Hook flicked open his notebook and said, ‘When did you last see Mr Beaumont?’
She looked at him as if registering his presence for the first time, though she had nodded to him politely enough when Lambert had introduced him. ‘Wednesday morning. He spoke to me before he went out to work.’
Bert registered a puzzlement he scarcely felt upon his homely features, persuading his listener as usual towards the notion that he was less intelligent, and thus less threatening, than was the reality. ‘That is a full forty-eight hours before his body was found. Did you not wonder where he might have got to, or feel any anxiety on his behalf during those hours, Mrs Beaumont?’
‘No.’ She seemed to think for a moment that it was an odd notion that she should be worried about her husband. Then she said, ‘I was used to him being away at nights, you see. I expect he was at Abbey Vineyards on Wednesday. And on Thursdays he was always away. Drumming up new business, he said. I expect that he was, some of the time.’
She caught a glance between the sergeant and his grave-faced superior. What did that mean? Vanda had told her to play the grieving wife, when she’d phoned to say they were coming. That way, they won’t get much from you, she’d said. It was curious how close she and Vanda had become, in just a few days. It seemed odd now that she’d been full of such apprehension when she’d gone to meet Martin’s ex-mistress in her own home. It was because of Vanda’s advice that she’d put on this black dress she hadn’t worn for years. It was a little creased, but it was the right colour.

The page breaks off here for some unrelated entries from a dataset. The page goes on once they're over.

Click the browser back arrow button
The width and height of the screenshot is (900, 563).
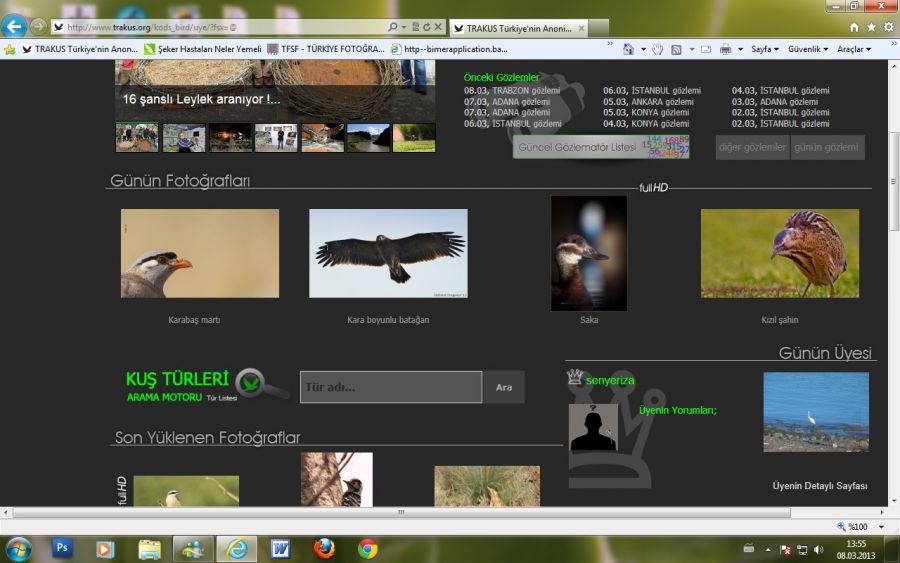[14, 27]
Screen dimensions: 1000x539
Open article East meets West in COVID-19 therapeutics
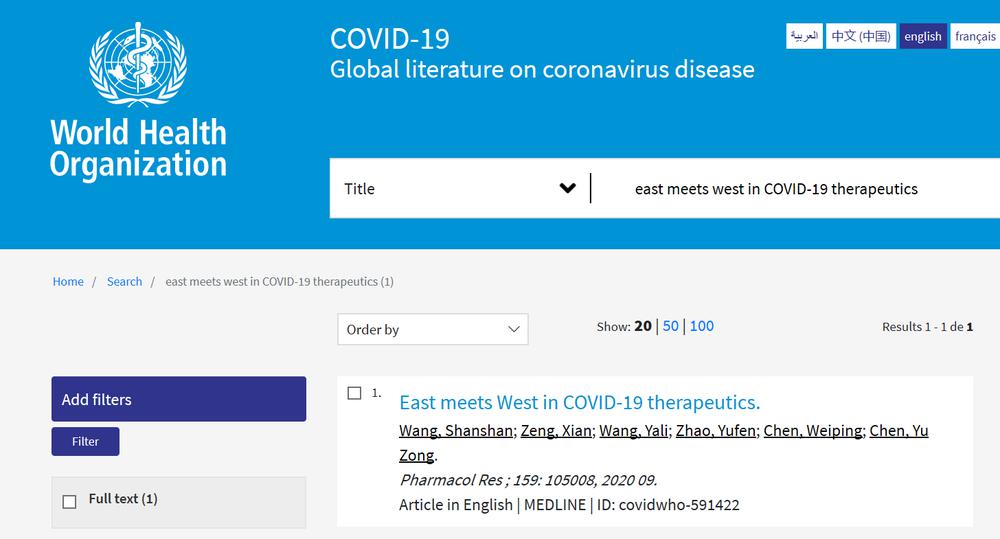pyautogui.click(x=580, y=402)
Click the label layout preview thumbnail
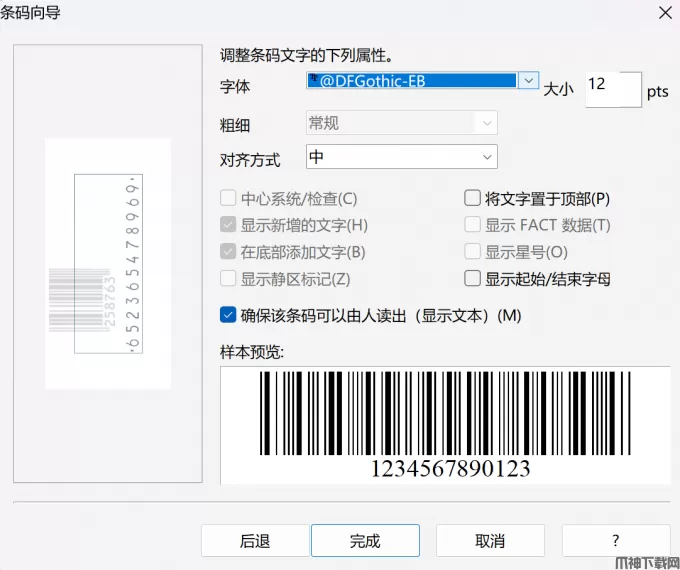This screenshot has height=570, width=680. (x=108, y=263)
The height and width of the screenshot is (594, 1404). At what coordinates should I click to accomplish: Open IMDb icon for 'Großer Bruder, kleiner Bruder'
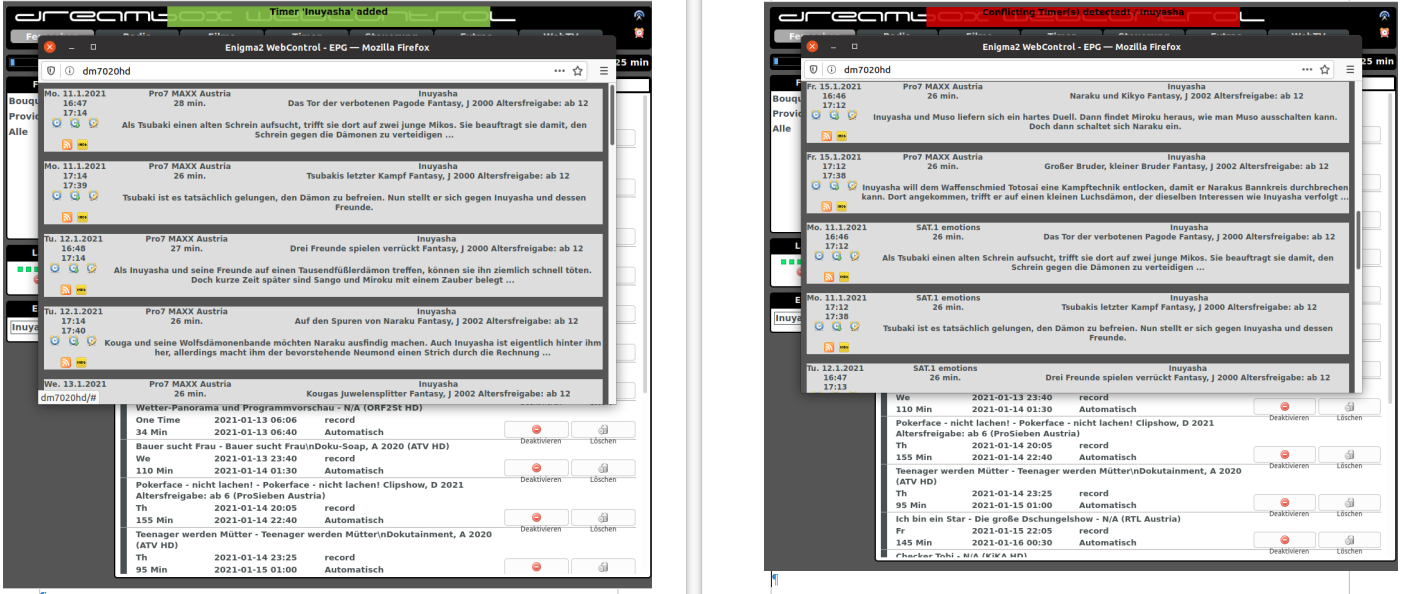[842, 207]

It was the older man who now asked her, ‘Did he give you any idea of where he was proposing to go on this particular Thursday?’
She stared down at the carpet and frowned, giving the question the concentration of a dutiful schoolgirl. ‘No, I’m afraid he didn’t. Is that when he was killed? Sorry, I’m asking you questions again, aren’t I?’

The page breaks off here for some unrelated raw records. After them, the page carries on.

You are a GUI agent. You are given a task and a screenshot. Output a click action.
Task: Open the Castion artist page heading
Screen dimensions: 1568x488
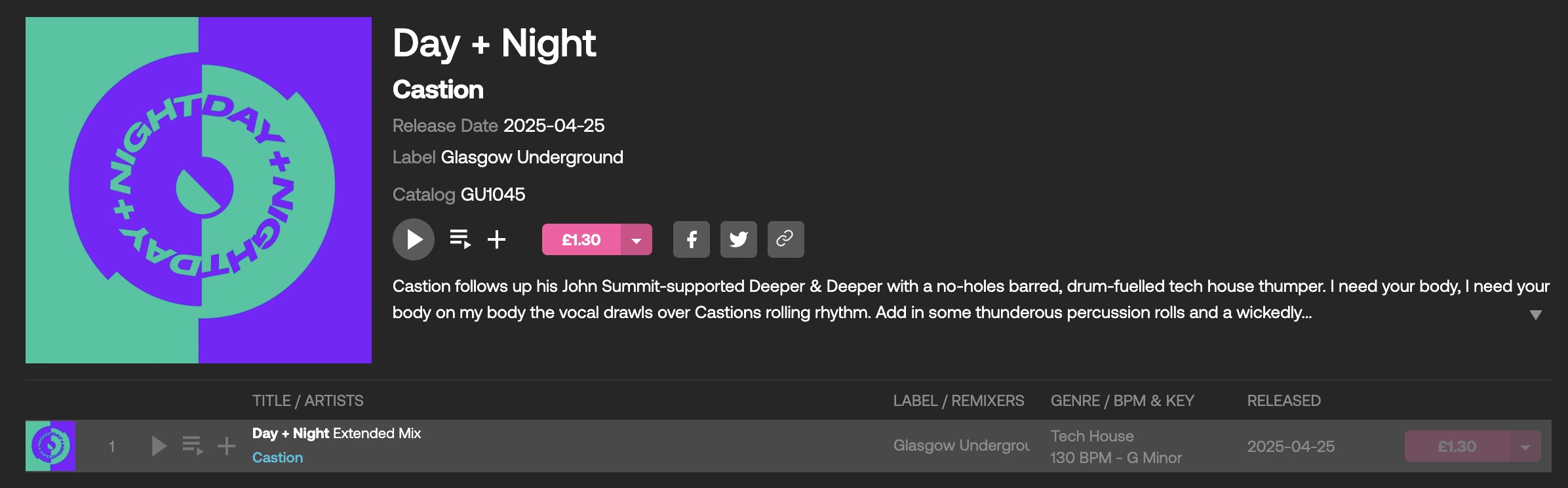(x=438, y=90)
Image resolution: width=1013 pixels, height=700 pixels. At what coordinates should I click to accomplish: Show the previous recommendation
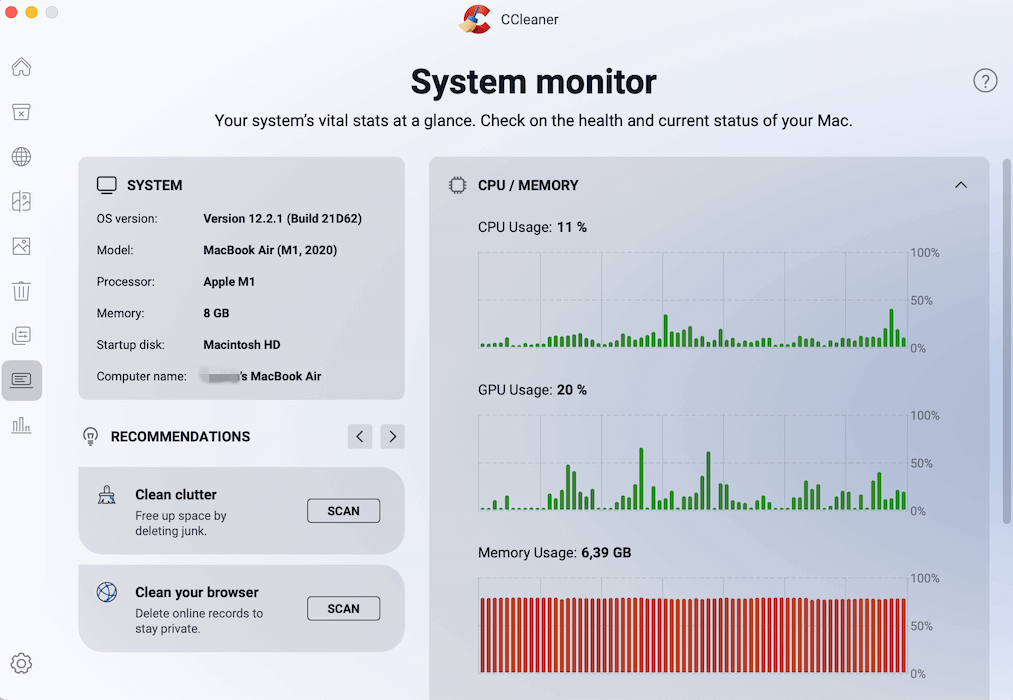pos(360,436)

‘That’s all right. We don’t know yet exactly when Mr Beaumont died. We expect to have a better idea within twenty-four hours.’ He didn’t mention post mortems if he could avoid it. The thought of the body of a loved one being severely cut and mutilated upset many people, though he suspected this rather abstracted woman would have accepted it without much emotion. ‘We need you and everyone else to assist us as much as possible as we try to fill in the story of his last hours. Murder is one of the few crimes where the victim cannot speak for himself. We shall need to find out what sort of man he was, what kind of appointments he might have made. We shall assemble that information not only from such facts as we can gather but from the thoughts of you and of others.’
‘Am I allowed to know how he died?’
She was brittle, unpredictable. But hardly likely to collapse into hysterics, Lambert judged. He watched her closely as he said, ‘He was shot through the head whilst sitting in the driver’s seat of his car.’
Jane Beaumont seemed neither surprised nor shaken. Whether that was because she knew these facts already or not, he found it impossible to judge. She was silent for a moment, nodding slowly, as if lost in her own thoughts. Then she said, ‘You don’t know about us, do you?’